We also recommend these great liquid air fresheners to further reduce bathroom smells:
As grown adults, most of us use courtesy flushes if we’re in a public bathroom and don’t want to annoy stall neighbors, or if we find ourselves sitting on the throne while a guest at someone’s home. But I believe the courtesy flush is also a good thing to use at home… especially for young kids.
How To Teach Your Kids to Courtesy Flush
It may sound like a silly and awkward lesson to teach your kids to “courtesy flush” but it will be one they will benefit from — believe me. (So will their future roommates, party hosts, and significant others.) I’m not saying it will reduce all unpleasant odors either but it will cut down on their overpowering nature. No one likes to have comments made about him or her after they’ve left the bathroom, feeling self-conscious knowing someone will enter the room after them.
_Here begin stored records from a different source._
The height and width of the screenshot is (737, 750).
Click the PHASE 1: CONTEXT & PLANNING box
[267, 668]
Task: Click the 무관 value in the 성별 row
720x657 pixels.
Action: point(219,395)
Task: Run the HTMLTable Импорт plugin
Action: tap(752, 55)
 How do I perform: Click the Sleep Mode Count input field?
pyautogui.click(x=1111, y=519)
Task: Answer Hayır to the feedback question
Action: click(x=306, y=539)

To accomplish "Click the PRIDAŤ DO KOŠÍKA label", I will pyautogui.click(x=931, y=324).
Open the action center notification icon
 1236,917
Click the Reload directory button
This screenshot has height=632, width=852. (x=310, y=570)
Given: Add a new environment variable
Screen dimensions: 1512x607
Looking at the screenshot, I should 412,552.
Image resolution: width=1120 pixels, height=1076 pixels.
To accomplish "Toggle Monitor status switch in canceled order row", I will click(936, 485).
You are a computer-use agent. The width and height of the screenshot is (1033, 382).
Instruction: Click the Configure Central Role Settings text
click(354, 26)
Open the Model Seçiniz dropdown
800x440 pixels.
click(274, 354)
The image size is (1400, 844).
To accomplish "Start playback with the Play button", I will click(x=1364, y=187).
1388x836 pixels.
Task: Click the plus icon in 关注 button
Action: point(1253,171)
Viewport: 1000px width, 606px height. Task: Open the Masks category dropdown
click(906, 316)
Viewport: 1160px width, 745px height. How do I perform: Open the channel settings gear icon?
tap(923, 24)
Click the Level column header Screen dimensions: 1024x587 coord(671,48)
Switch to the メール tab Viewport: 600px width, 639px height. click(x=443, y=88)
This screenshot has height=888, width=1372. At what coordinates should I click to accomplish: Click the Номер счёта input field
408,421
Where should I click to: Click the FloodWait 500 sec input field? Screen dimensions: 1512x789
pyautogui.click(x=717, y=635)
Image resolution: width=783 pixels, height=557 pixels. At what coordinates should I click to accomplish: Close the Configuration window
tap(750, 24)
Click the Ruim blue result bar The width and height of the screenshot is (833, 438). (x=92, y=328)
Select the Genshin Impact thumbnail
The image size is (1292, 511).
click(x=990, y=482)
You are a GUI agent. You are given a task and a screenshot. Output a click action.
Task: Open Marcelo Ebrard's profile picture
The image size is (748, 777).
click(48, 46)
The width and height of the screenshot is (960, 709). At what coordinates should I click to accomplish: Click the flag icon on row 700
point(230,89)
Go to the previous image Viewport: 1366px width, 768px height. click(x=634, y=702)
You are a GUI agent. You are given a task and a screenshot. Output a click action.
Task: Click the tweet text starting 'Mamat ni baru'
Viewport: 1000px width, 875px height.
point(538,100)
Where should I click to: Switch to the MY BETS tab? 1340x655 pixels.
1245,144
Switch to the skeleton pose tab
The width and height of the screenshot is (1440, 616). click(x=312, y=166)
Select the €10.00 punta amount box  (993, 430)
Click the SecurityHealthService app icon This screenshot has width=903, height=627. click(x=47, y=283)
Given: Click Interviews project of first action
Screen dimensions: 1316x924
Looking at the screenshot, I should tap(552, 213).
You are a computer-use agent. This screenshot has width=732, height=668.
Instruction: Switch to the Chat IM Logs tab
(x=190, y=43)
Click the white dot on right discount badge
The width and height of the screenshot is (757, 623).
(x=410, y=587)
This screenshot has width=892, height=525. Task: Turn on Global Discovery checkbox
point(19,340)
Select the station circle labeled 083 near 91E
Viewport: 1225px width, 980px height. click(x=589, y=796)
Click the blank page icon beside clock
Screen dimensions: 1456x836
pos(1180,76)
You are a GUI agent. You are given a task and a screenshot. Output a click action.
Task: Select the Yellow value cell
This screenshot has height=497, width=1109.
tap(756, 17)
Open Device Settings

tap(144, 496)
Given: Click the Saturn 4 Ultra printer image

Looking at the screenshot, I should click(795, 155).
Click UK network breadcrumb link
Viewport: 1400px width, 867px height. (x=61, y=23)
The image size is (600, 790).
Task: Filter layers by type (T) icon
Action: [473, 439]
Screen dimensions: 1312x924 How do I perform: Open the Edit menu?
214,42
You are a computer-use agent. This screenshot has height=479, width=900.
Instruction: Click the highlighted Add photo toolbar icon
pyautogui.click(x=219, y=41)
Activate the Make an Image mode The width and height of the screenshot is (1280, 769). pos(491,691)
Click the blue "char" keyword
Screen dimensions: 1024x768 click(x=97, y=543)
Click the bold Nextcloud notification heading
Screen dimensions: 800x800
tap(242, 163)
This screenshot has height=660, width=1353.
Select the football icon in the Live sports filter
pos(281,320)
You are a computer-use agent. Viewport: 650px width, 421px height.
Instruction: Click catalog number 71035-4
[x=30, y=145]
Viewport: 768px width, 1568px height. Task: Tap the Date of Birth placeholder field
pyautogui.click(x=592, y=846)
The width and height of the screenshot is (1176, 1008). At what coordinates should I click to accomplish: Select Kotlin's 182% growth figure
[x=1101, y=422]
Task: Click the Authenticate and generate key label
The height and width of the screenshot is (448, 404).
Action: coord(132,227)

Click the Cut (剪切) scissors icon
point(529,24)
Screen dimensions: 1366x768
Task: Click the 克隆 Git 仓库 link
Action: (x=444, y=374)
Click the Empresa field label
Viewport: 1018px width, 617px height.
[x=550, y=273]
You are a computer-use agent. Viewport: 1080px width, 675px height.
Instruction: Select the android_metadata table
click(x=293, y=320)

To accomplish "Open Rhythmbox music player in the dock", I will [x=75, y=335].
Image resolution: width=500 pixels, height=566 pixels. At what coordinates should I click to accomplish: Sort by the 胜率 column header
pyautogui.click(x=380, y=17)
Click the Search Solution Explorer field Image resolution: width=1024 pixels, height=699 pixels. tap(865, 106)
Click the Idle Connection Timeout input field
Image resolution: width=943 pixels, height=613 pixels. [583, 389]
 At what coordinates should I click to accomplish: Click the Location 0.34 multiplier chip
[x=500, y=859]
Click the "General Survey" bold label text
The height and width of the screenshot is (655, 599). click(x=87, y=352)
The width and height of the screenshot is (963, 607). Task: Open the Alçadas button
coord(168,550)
So the lesson for kids is simple: be courteous in the bathroom, use the Courtesy Flush.
And there are two ways you can teach your child that lesson:
- While you’re potty training them in the first place, or
- After they’ve already started using the bathroom on their own
Of these two, the first one is way easier because it makes the courtesy flush an automatic part of the “number two” experience; they’ll do it without even thinking about it. But either way can work.
#1 Teaching the courtesy flush during potty-training:
- Once your child has graduated to sitting on the real toilet, teach the courtesy flush as one of the basic steps of “going” — just like putting the seat down before sitting, or flushing at the end.
- Make a simple “two flush rule” — this is easy for any child to follow.
- You may not even have to explain the reason for the courtesy flush. Your child is learning a lot, so focus on their confidence in using the toilet, and leave the “smell” explanations for later.
- Obviously, your child only needs to use the courtesy flush for a number two. But if they do it when they pee as well, that’s fine for now.
#2 Teaching the courtesy flush later on:
- To teach the courtesy flush, later on, you will need to need to explain the reason for it. It’s okay to talk about how everybody can be a little smelly in the bathroom.
- Frame the courtesy flush as something you do to be kind to other people, or because you love the other people in your family. Younger children especially will often care more about this than the “functional” part about creating less smell.
- If your child is older and learning to read (or has already learned), hang up a cute reminder sign where they will see it. The ideal sign is at child-eye-level, posted opposite the toilet. (No one will notice a sign above the toilet when they are sitting down!)
It’s good to use a lot of positive reinforcement with older children since you’re basically “retraining” them. Ask them if they did the extra flush, and if so, tell them how considerate they are and how much you appreciate it.
How do you deal with bathroom smells in your home?
How do you cut down on bathroom aromas? Is the term Courtesy Flush new to you? Have you ever had to teach an awkward parenting lesson in your family?